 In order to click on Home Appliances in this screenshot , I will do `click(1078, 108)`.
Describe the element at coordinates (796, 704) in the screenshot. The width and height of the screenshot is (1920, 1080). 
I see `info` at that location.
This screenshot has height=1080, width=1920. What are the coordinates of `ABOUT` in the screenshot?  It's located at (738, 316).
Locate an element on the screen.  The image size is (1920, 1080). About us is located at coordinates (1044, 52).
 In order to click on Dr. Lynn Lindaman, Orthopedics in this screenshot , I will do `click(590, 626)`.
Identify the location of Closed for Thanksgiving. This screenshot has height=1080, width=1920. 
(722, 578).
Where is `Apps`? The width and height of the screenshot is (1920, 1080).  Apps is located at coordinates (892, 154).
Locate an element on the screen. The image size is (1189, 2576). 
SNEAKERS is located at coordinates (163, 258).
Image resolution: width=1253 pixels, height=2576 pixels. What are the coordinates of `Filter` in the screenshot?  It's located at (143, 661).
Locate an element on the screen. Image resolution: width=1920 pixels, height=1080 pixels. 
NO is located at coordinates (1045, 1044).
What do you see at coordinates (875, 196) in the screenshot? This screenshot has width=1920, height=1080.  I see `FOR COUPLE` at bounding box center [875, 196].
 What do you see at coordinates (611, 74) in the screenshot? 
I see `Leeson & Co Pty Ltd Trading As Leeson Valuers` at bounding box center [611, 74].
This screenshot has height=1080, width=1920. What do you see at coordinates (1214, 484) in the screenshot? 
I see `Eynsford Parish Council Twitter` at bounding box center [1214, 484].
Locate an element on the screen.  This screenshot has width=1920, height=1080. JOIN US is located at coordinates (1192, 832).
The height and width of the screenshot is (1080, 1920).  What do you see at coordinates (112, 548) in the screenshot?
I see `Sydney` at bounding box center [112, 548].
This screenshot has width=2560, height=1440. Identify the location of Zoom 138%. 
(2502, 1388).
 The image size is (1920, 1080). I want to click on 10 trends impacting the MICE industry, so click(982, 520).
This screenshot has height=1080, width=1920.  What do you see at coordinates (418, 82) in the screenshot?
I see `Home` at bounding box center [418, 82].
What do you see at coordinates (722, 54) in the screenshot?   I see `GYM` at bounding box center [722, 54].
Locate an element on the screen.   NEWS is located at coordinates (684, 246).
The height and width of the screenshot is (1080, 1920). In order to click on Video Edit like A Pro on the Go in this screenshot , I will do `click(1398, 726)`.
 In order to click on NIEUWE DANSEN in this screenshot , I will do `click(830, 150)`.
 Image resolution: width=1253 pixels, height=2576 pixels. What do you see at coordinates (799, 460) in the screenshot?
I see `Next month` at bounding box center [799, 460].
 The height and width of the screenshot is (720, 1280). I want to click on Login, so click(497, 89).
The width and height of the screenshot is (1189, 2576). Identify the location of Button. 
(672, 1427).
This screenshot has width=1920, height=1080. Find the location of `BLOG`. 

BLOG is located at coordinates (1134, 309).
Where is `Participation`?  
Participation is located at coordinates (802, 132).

# # # # #

→ **Task description**
Please rework the records above so that every "Locate an element on the screen" becomes "Find an element on the screen", with nothing else changed.

→ **Exercise result**
 In order to click on Home Appliances in this screenshot , I will do `click(1078, 108)`.
Describe the element at coordinates (796, 704) in the screenshot. The width and height of the screenshot is (1920, 1080). 
I see `info` at that location.
This screenshot has height=1080, width=1920. What are the coordinates of `ABOUT` in the screenshot?  It's located at (738, 316).
Find an element on the screen.  The image size is (1920, 1080). About us is located at coordinates (1044, 52).
 In order to click on Dr. Lynn Lindaman, Orthopedics in this screenshot , I will do `click(590, 626)`.
Identify the location of Closed for Thanksgiving. This screenshot has height=1080, width=1920. 
(722, 578).
Where is `Apps`? The width and height of the screenshot is (1920, 1080).  Apps is located at coordinates (892, 154).
Find an element on the screen. The image size is (1189, 2576). 
SNEAKERS is located at coordinates (163, 258).
Image resolution: width=1253 pixels, height=2576 pixels. What are the coordinates of `Filter` in the screenshot?  It's located at (143, 661).
Find an element on the screen. Image resolution: width=1920 pixels, height=1080 pixels. 
NO is located at coordinates (1045, 1044).
What do you see at coordinates (875, 196) in the screenshot? This screenshot has width=1920, height=1080.  I see `FOR COUPLE` at bounding box center [875, 196].
 What do you see at coordinates (611, 74) in the screenshot? 
I see `Leeson & Co Pty Ltd Trading As Leeson Valuers` at bounding box center [611, 74].
This screenshot has height=1080, width=1920. What do you see at coordinates (1214, 484) in the screenshot? 
I see `Eynsford Parish Council Twitter` at bounding box center [1214, 484].
Find an element on the screen.  This screenshot has width=1920, height=1080. JOIN US is located at coordinates (1192, 832).
The height and width of the screenshot is (1080, 1920).  What do you see at coordinates (112, 548) in the screenshot?
I see `Sydney` at bounding box center [112, 548].
This screenshot has width=2560, height=1440. Identify the location of Zoom 138%. 
(2502, 1388).
 The image size is (1920, 1080). I want to click on 10 trends impacting the MICE industry, so click(982, 520).
This screenshot has height=1080, width=1920.  What do you see at coordinates (418, 82) in the screenshot?
I see `Home` at bounding box center [418, 82].
What do you see at coordinates (722, 54) in the screenshot?   I see `GYM` at bounding box center [722, 54].
Find an element on the screen.   NEWS is located at coordinates (684, 246).
The height and width of the screenshot is (1080, 1920). In order to click on Video Edit like A Pro on the Go in this screenshot , I will do `click(1398, 726)`.
 In order to click on NIEUWE DANSEN in this screenshot , I will do `click(830, 150)`.
 Image resolution: width=1253 pixels, height=2576 pixels. What do you see at coordinates (799, 460) in the screenshot?
I see `Next month` at bounding box center [799, 460].
 The height and width of the screenshot is (720, 1280). I want to click on Login, so click(497, 89).
The width and height of the screenshot is (1189, 2576). Identify the location of Button. 
(672, 1427).
This screenshot has width=1920, height=1080. Find the location of `BLOG`. 

BLOG is located at coordinates (1134, 309).
Where is `Participation`?  
Participation is located at coordinates (802, 132).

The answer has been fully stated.